- Born: Elizabeth Jane Walker March 1968 (age 58) Huddersfield, West Yorkshire, England
- Education: Newcastle University (BSc) University of Manchester (PhD)
- Scientific career
- Fields: Meteorology
- Workplaces: Royal Meteorological Society; University of Reading; Ministry of Defence; Met Office; BBC Weather;
- Thesis: Diffraction by cracks in anisotropic solids (1994)
- Website: www.rmets.org/metmatters/prof-liz-bentley-chief-executive-royal-meteorological-society

= Liz Bentley =

British meteorologist

Liz Bentley (born March 1968) is a British meteorologist who is the chief executive at the Royal Meteorological Society and a Professor of Meteorology at the University of Reading.

== Early life and education ==
Bentley was born in Huddersfield and grew up in Yorkshire, which is where she first became interested in weather. She was particularly interested in the weather changes over the Pennines. She studied mathematics at Newcastle University graduating in 1990 before moving to the University of Manchester for graduate studies, where she researched the applied mathematics of ultrasonic testing for her PhD.

== Research and career ==
Bentley moved to Bracknell, where she joined the Met Office. She started training to become a meteorologist at the Met Office college. Her early work investigated weather forecasting for RAF Brize Norton, where she managed an outstation. She worked on both weather forecasting and prediction of noise. She was eventually appointed chief instructor at the Met Office college.

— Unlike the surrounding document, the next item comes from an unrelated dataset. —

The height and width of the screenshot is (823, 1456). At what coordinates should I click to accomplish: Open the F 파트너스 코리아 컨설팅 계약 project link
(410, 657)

Bentley continued to work at the Met Office until 2002, when she moved to London as chief of the BBC Weather centre. She led the facility until 2006, when she joined the Ministry of Defence (MoD) where she oversaw environmental research. She imaged complex systems, including the ocean floor and outer space.

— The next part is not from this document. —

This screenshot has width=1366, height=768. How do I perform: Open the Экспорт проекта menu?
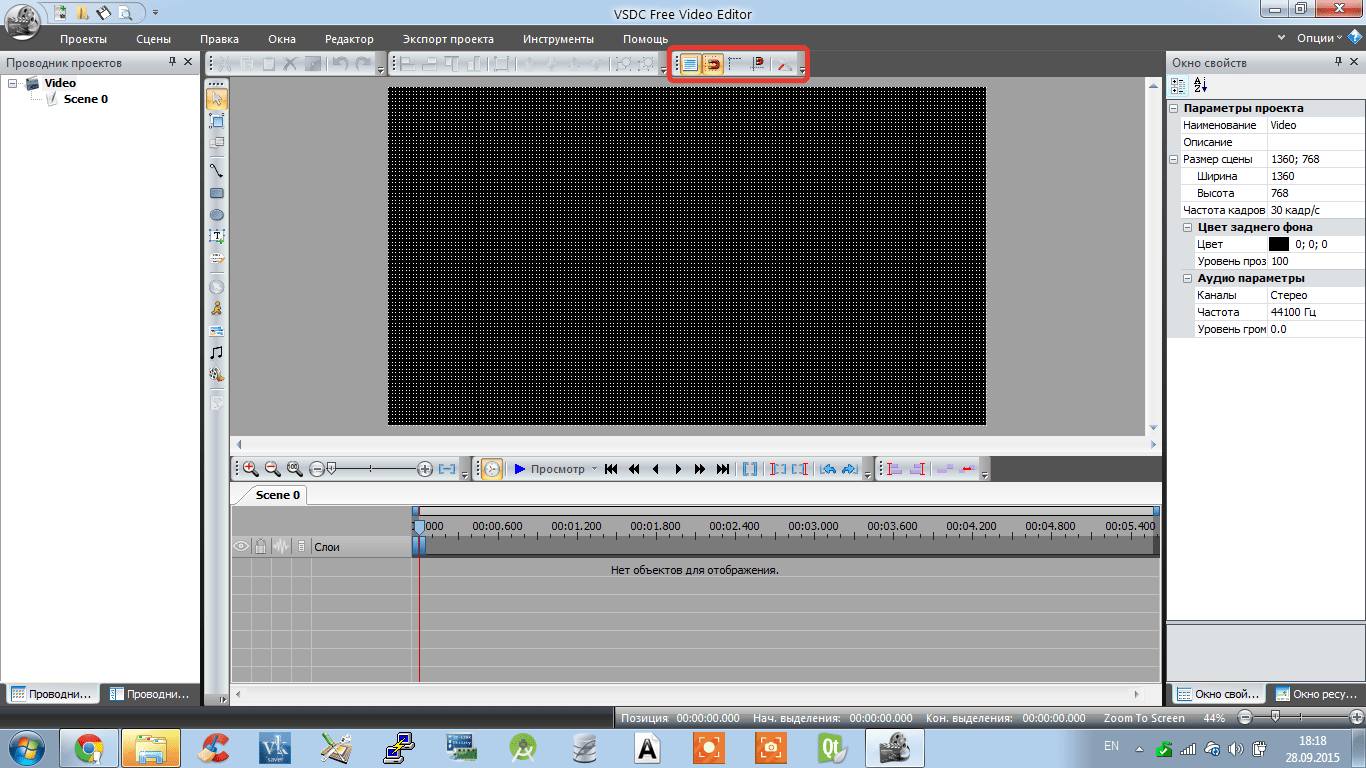448,39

In 2008, Bentley moved to the Royal Meteorological Society. She established a public group known as The Weather Club, which looked to enhance public appreciation of weather-related phenomena. She created a regular magazine called The Weather to promote appreciation and understanding of the weather to people from all walks of life.

Bentley was appointed chief executive at the Royal Meteorological Society in 2013. She was appointed a visiting professor at the University of Reading in 2014.